俺、この一か月間……マルティン先生に怒られてばっかじゃね?

まあ、そんなことは置いておいて……。

図書館の魔術書を読んだ結果、あの魔術を使用するためには魔力制御の質を上げなければならないことが分かった。


一か月間、いろいろとやっていたので、魔力制御は上がっているとは思うが……。

未だにあの男のような精錬された魔術は使えていない。


そして、俺は今、ルナに頼み込んで模擬戦をしていた。


「はっ!」

最近、身につけた格闘術と身体強化を使って、槍を手に持つルナに近接戦を挑む。

しかし、誰もがわかるように槍の方がリーチが長い。

普通なら槍相手に近接戦はないだろう。


「がはっ」

勿論のこと、俺はルナに槍で薙ぎ払われ、吹き飛ばされる。


ああ、やっぱり無理か。

だけど、あともう少しだ。

あともう少しで何かを掴めそうな気がする。

それもこれもこの足枷のおかげだ。


自分の足につけられている足枷に視線を向ける。


『魔力抵抗の足枷』というものだ。

これは装着者の魔力の流れを6割程度妨害した後、さらにその妨害した魔力で足枷の質量を重くするといった優れものだ。


これは勿論、自分で着けたわけではない。

俺があまりにも安静にしてなさ過ぎて、激怒したマルティン先生につけられたのだ。

最初は自由に動けなくて絶望したのだが、今となってはものすごく感謝している。

なぜならこれを着けてからというもの、魔力制御の質が大分上がっているからだ。


ありがとう。
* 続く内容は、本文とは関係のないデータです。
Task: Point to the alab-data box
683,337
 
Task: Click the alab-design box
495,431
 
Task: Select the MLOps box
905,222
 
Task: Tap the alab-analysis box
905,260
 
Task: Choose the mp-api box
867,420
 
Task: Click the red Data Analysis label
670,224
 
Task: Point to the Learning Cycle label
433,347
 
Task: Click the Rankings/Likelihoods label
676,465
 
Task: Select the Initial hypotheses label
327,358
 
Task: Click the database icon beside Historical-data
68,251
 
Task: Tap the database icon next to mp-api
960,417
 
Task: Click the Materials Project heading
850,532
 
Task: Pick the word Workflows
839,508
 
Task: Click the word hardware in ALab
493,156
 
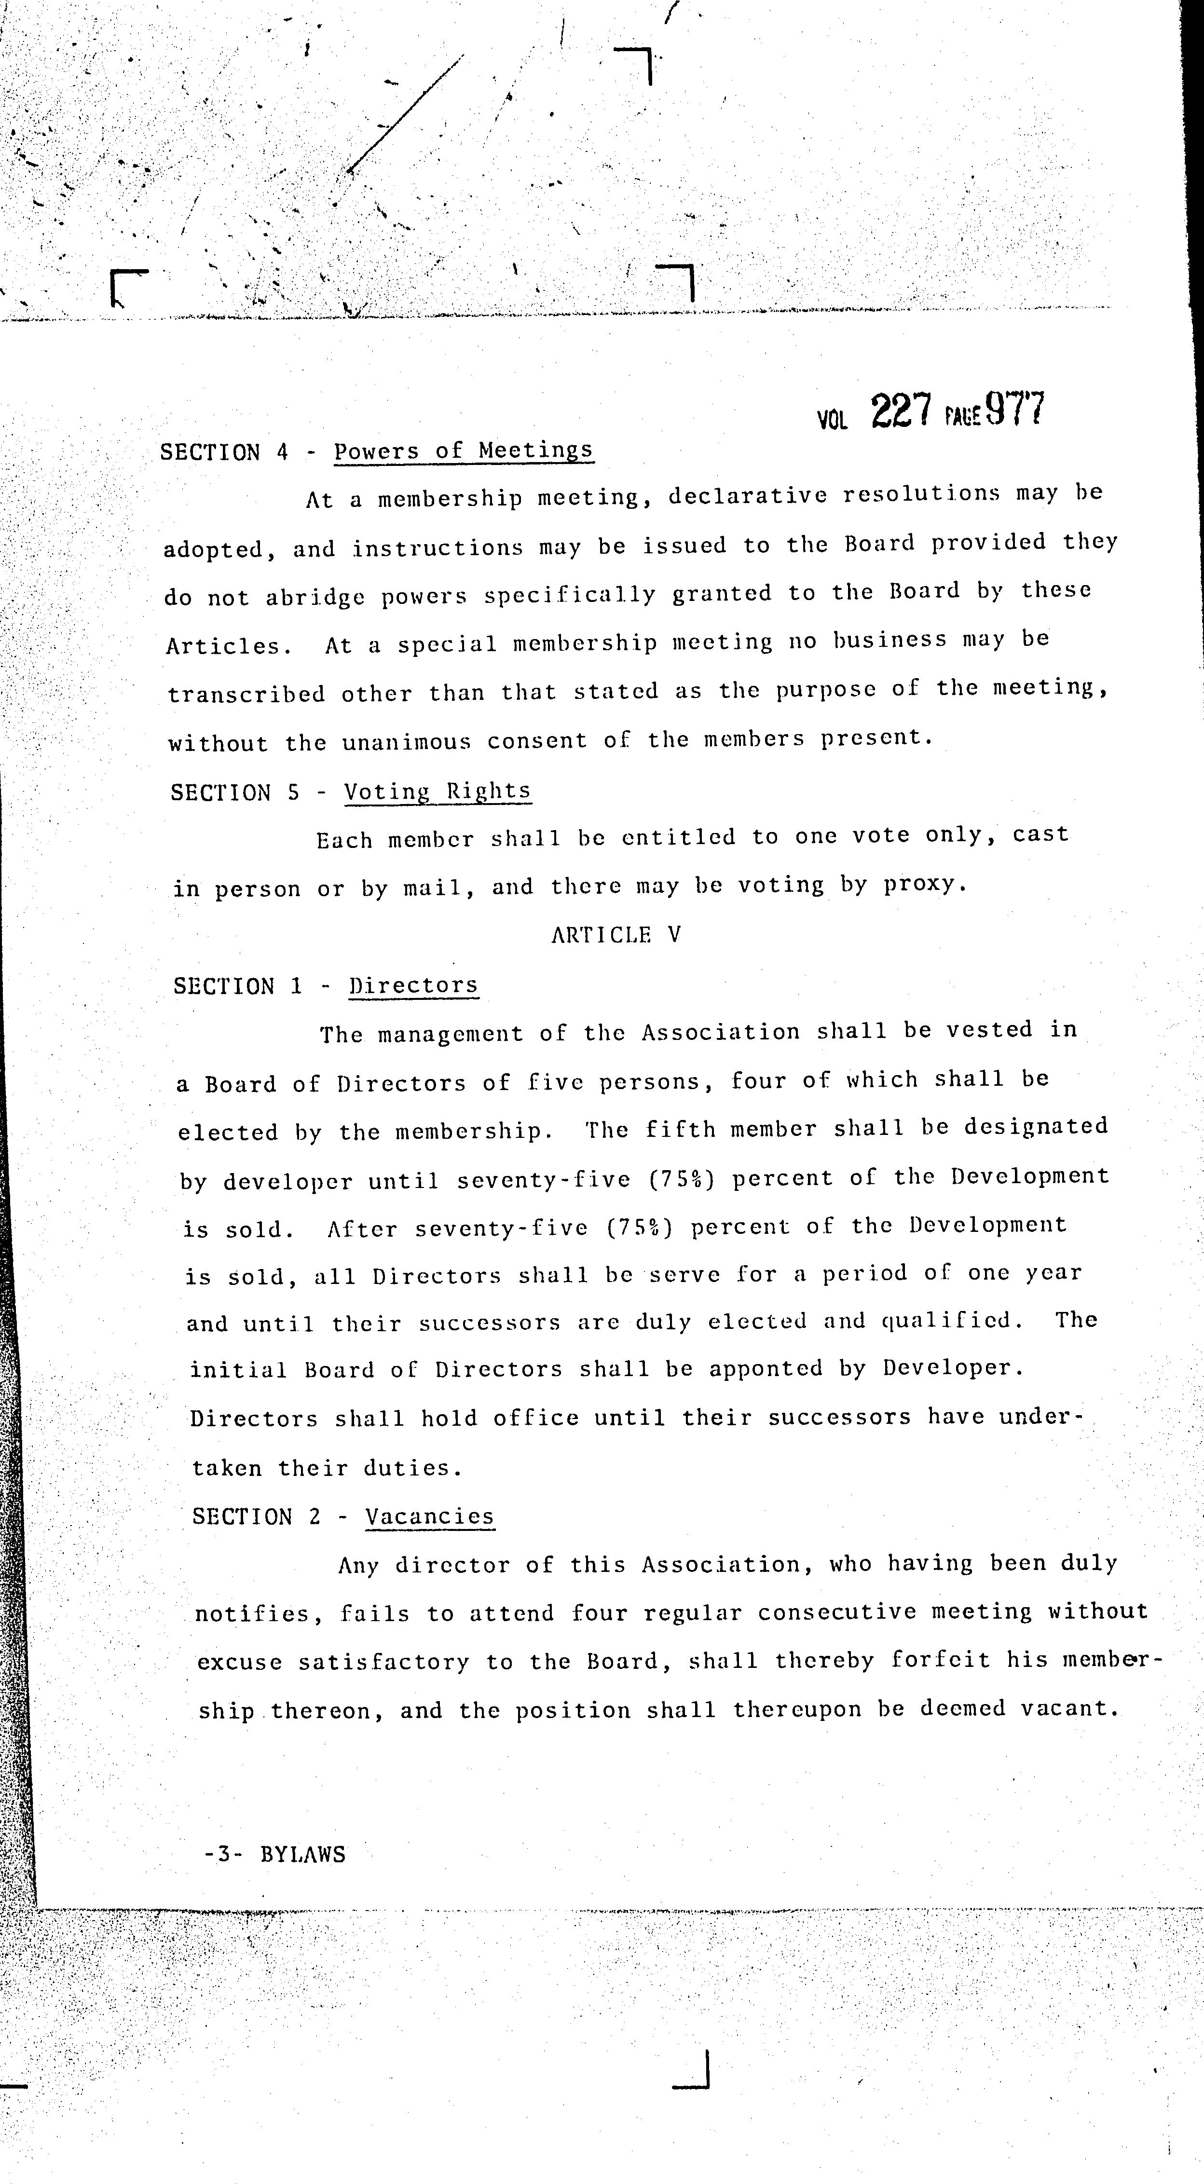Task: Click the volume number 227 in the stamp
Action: tap(901, 413)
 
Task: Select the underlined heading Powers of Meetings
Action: tap(463, 450)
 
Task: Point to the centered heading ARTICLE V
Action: tap(616, 935)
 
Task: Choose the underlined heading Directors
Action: tap(414, 985)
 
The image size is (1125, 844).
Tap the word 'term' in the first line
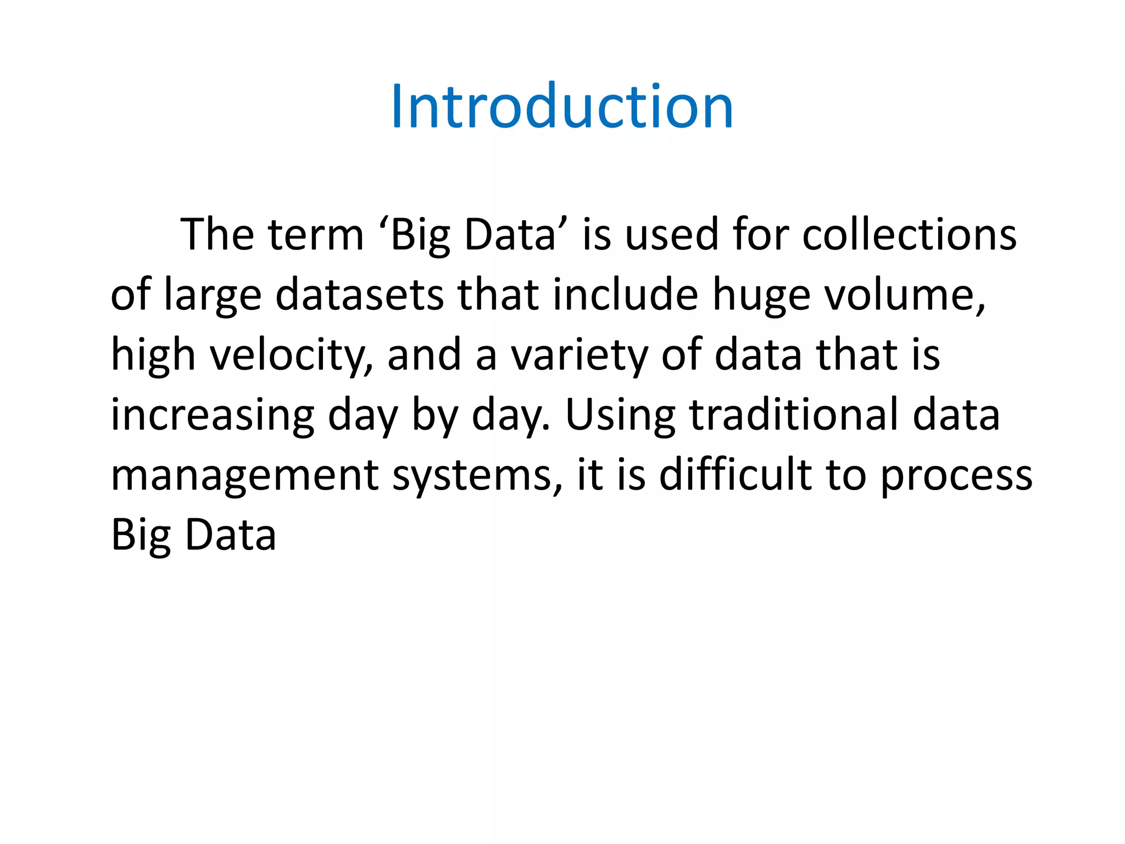click(316, 235)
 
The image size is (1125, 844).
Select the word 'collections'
click(909, 235)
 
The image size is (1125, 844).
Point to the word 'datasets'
click(359, 295)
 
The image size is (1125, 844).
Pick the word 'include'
click(625, 295)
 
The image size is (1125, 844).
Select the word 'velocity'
click(292, 356)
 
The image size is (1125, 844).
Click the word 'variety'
click(580, 356)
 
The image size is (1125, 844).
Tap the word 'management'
click(244, 476)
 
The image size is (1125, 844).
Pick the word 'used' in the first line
click(671, 235)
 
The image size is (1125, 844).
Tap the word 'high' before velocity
click(153, 356)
マルティン先生。大好き。愛してる。

今、ここにいないマルティン先生に感謝しながら、立ち上がる。


「……零。もうやめない?」

「いや、あと、もうちょっとなんだ。だから頼む。もうちょっとだけな?」

「はあ、わかった」

ルナにそう頼み込んで模擬戦を続けてもらう。

そこから、吹き飛ばされては立ち上がって、吹き飛ばされては立ち上がってを繰り返して、1時間が経過していた。


「あと、もうちょっとなんだけどなぁ」

自分の手のひらの中に出来ている小さな土塊を見ながら、そう口にする。


やはり、なかなか上手くいかない。

いや、上手くいかないというのは少し語弊が生まれるか。

もし、これが枷を外した状態かつ非戦闘中なら、俺は今から使用しようとしていた魔術を発動できていただろう。


でも、それだと戦闘中には使えなくなってしまう。

戦闘中はどうしても別の事に気を取られてしまうためか、魔力制御が少し疎かになってしまうのだ。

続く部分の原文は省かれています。